■ What the task requires: Reproduce the material below verbatim, keeping every line in its original order.

■ Input:

━━━━━━━━━━━━━━━━━━━━

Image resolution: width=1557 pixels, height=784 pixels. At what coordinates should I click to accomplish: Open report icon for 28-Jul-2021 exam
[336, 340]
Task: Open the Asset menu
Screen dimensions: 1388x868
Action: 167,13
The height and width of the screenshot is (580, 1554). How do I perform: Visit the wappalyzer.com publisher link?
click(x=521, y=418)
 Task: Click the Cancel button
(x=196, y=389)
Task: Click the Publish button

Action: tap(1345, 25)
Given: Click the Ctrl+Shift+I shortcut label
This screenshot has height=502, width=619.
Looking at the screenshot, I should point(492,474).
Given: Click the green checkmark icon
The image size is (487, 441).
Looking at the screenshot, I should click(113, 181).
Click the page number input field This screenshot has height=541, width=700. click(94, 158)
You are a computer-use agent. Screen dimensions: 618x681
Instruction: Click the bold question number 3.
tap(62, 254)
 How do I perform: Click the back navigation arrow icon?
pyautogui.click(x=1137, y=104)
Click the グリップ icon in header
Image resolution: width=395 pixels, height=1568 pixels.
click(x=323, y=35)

━━━━━━━━━━━━━━━━━━━━

■ Problem solution:
Image resolution: width=1557 pixels, height=784 pixels. At what coordinates should I click to accomplish: Open report icon for 28-Jul-2021 exam
[336, 340]
Task: Open the Asset menu
Screen dimensions: 1388x868
Action: 167,13
The height and width of the screenshot is (580, 1554). How do I perform: Visit the wappalyzer.com publisher link?
click(x=521, y=418)
 Task: Click the Cancel button
(x=196, y=389)
Task: Click the Publish button

Action: tap(1345, 25)
Given: Click the Ctrl+Shift+I shortcut label
This screenshot has height=502, width=619.
Looking at the screenshot, I should point(492,474).
Given: Click the green checkmark icon
The image size is (487, 441).
Looking at the screenshot, I should click(113, 181).
Click the page number input field This screenshot has height=541, width=700. click(94, 158)
You are a computer-use agent. Screen dimensions: 618x681
Instruction: Click the bold question number 3.
tap(62, 254)
 How do I perform: Click the back navigation arrow icon?
pyautogui.click(x=1137, y=104)
Click the グリップ icon in header
Image resolution: width=395 pixels, height=1568 pixels.
click(x=323, y=35)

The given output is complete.